* Exercise directions *
Nothing outside the stretch is wanted. Repeat exactly the lines of the listing below from the one that contains "Click the date input field" through the one that contains "You are a computer-use agent. Image", both ends included.
(Beginning of Extracted records)
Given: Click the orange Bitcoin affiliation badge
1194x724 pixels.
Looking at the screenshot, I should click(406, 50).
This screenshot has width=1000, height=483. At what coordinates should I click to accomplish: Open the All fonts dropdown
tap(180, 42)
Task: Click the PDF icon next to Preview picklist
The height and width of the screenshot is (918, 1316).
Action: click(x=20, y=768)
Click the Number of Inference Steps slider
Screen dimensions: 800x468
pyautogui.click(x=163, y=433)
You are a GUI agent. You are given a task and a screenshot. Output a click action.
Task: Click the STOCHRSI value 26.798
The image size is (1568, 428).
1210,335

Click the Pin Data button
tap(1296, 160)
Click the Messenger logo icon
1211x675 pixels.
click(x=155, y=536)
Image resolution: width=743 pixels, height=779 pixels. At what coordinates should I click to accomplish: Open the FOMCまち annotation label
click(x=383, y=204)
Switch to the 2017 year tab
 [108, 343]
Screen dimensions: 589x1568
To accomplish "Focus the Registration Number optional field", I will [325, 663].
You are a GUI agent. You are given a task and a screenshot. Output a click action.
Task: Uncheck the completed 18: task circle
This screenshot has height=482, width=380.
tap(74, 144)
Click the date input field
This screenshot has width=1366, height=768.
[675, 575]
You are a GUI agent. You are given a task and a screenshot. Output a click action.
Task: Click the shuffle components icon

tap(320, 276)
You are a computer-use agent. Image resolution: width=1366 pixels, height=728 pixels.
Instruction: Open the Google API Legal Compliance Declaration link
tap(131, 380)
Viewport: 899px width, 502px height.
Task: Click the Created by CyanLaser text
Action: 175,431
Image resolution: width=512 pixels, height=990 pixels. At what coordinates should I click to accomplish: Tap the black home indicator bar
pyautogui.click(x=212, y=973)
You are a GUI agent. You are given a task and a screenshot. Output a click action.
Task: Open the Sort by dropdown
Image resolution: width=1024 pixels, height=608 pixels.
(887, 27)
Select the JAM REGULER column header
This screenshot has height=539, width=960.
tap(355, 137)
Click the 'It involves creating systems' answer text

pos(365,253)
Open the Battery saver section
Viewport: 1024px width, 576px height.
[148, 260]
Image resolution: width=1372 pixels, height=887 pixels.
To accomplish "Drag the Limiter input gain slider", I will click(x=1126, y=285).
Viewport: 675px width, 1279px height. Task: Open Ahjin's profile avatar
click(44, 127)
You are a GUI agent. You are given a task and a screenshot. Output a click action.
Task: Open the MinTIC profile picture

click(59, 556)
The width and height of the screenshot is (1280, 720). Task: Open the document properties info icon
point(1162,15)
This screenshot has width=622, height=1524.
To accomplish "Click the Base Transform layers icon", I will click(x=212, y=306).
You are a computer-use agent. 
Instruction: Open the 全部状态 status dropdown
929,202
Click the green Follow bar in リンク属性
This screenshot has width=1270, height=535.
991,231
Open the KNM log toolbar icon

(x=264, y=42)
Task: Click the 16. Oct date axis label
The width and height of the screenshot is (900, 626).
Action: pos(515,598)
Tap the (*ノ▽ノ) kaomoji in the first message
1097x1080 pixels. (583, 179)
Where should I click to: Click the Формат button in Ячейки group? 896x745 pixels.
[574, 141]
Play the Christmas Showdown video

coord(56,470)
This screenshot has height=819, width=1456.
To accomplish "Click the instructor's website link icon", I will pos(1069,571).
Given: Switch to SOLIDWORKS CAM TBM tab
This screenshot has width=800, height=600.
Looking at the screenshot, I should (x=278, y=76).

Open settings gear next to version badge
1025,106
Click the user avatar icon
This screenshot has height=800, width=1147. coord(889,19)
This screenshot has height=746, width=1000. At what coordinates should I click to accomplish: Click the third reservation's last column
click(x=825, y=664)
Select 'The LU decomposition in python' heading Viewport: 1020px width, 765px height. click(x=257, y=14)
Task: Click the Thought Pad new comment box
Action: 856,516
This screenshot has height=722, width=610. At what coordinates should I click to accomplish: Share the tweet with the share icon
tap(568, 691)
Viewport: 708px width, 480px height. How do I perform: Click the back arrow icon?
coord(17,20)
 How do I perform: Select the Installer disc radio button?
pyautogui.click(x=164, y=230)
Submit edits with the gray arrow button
(End of Extracted records)
* Completed task *
Click the date input field
This screenshot has width=1366, height=768.
[675, 575]
You are a GUI agent. You are given a task and a screenshot. Output a click action.
Task: Click the shuffle components icon

tap(320, 276)
You are a computer-use agent. Image resolution: width=1366 pixels, height=728 pixels.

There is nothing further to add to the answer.